→ **TEXTE FOURNI**:

Changement climatique, agriculture et rôle des biotechnologies

Berne, 31.10.2022 - La Suisse doit apporter une contribution appropriée à la réduction des gaz à effet de serre. Selon la Commission fédérale d’éthique pour la biotechnologie dans le domaine non humain (CENH), les objectifs fixés par les milieux politiques pour l’agriculture ne suffisent pas, et celle-ci doit participer davantage à la réduction des émissions. Il est également urgent d’adapter la production agricole dans la perspective des changements climatiques, afin notamment de garantir durablement la sécurité alimentaire. Selon certaines attentes, les techniques de modification génétique comme le CRISPR/Cas pourraient jouer un rôle notable en la matière. Toutefois, une nette majorité des membres de la commission estiment que ces techniques ont trop peu de chances de contribuer de manière substantielle à l’adaptation, laquelle doit se faire en peu de temps. Ils sont ainsi d’avis qu’accorder trop d’importance à ces tech-niques reviendrait à parier sur l’avenir, et qu’un tel risque ne se justifie pas sur le plan éthique vu l’urgence de la situation.

La Suisse s'est engagée, dans le cadre de l'Accord de Paris sur le climat, à contribuer de manière appropriée à la limitation du réchauffement climatique mondial. Sur le plan éthique, les scénarios de dommages en cas de non-réalisation de l'objectif de 1,5 °C sont inacceptables. De plus, il faut garantir sur le long terme la sécurité alimentaire, menacée à l'échelle internationale par les changements climatiques. En d'autres termes, toutes les personnes doivent avoir accès à suffisamment de nourriture.

De par les émissions de gaz à effet de serre qu'elle génère, l'agriculture a sa part de responsabilités en ce qui concerne les changements climatiques (voir encadré 2). La Stratégie climatique de la Suisse fixe pour le secteur agricole un objectif de réduction bien plus modeste que pour les autres secteurs concernés, comme l'industrie et le logement. Ainsi, l'agriculture ne doit diminuer ses émissions que de 40 % au moins d'ici 2050. La CENH estime que cet objectif de réduction fixé au niveau politique est insuffisant du point de vue éthique.

→ **DONNÉES ENREGISTRÉES**:
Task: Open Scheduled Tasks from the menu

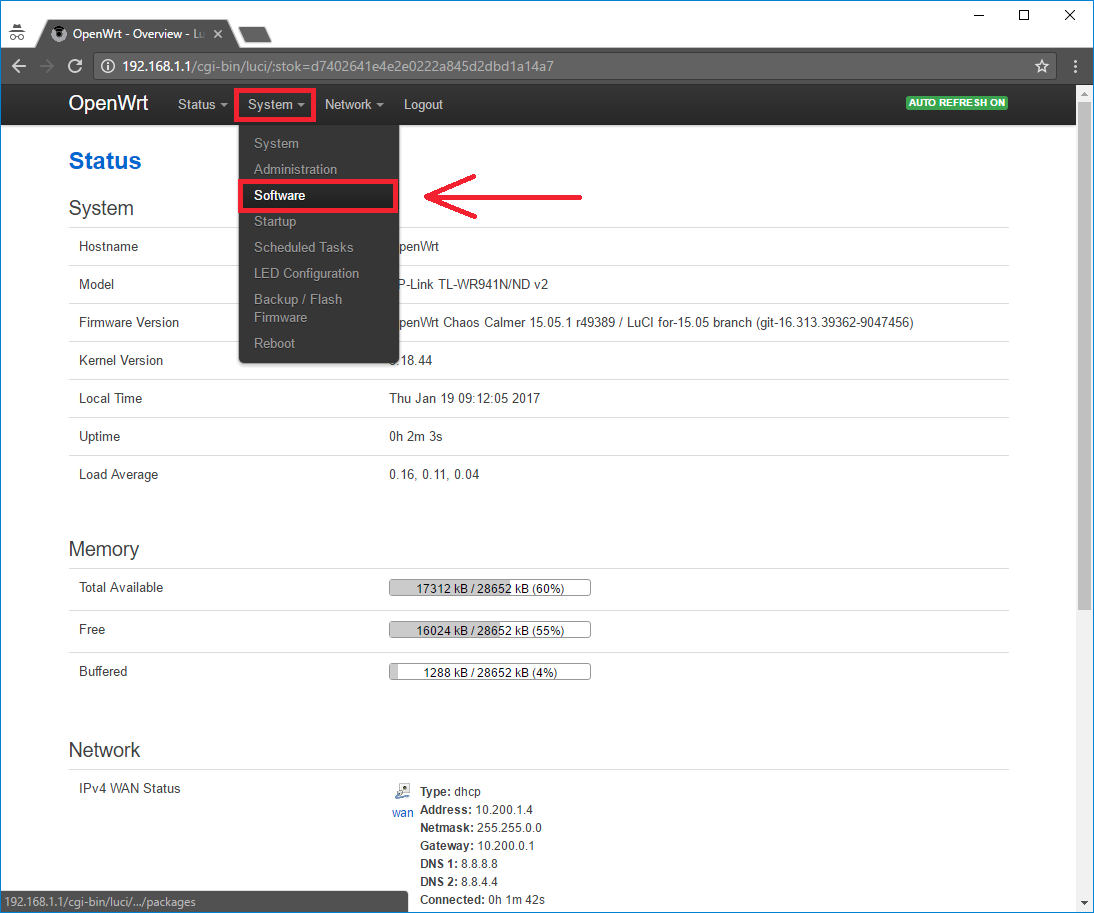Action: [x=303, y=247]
...
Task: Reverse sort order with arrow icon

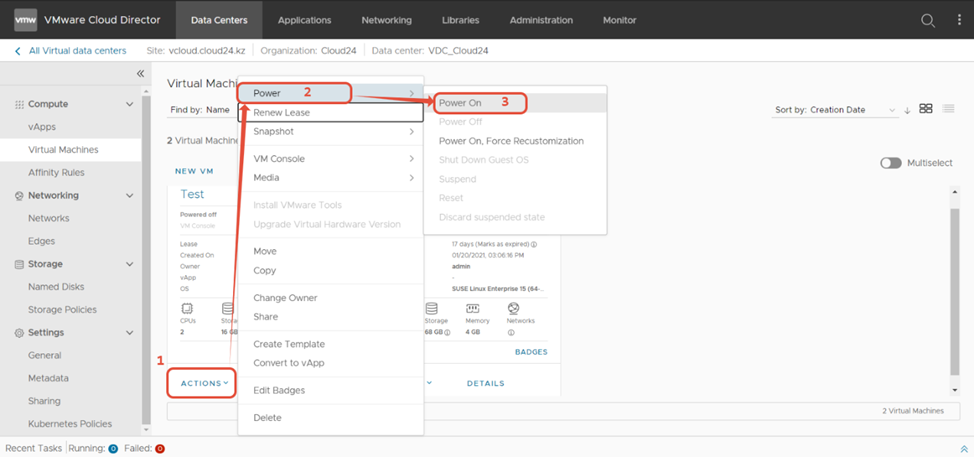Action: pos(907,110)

→ **CONSIGNE ÉCRITE**: Rédigez la suite du texte sur l'agriculture suisse et le changement climatique, en reprenant après sa dernière phrase.

→ **RÉSULTAT OBTENU**:
Les émissions qui ne peuvent pas être réduites doivent être compensées. C'est ici qu'interviennent les technologies d'émission négative (NET) en captant les gaz à effet de serre présents dans l'atmosphère. La CENH émet toutefois des réserves, et relève en particulier qu'il n'est pas certain que les NET seront développées et déployées suffisamment vite, ni qu'elles seront assez efficaces. Pourtant, nous en serons tributaires. Sous l'angle éthique, les NET doivent être développées le plus rapidement possible et de manière coordonnée au niveau international pour faire face à l'urgence climatique. Compte tenu des risques et incertitudes entourant les NET, il faut néanmoins agir de sorte que la quantité d'émissions de gaz à effet de serre à compenser au moyen des NET soit la plus infime possible. C'est pourquoi il est indispensable, selon la CENH, de revoir l'objectif de réduction du secteur agricole à la hausse. En parallèle, il convient de réduire considérablement le nombre d'animaux de rente et de cultiver davantage de végétaux destinés à l'alimentation humaine.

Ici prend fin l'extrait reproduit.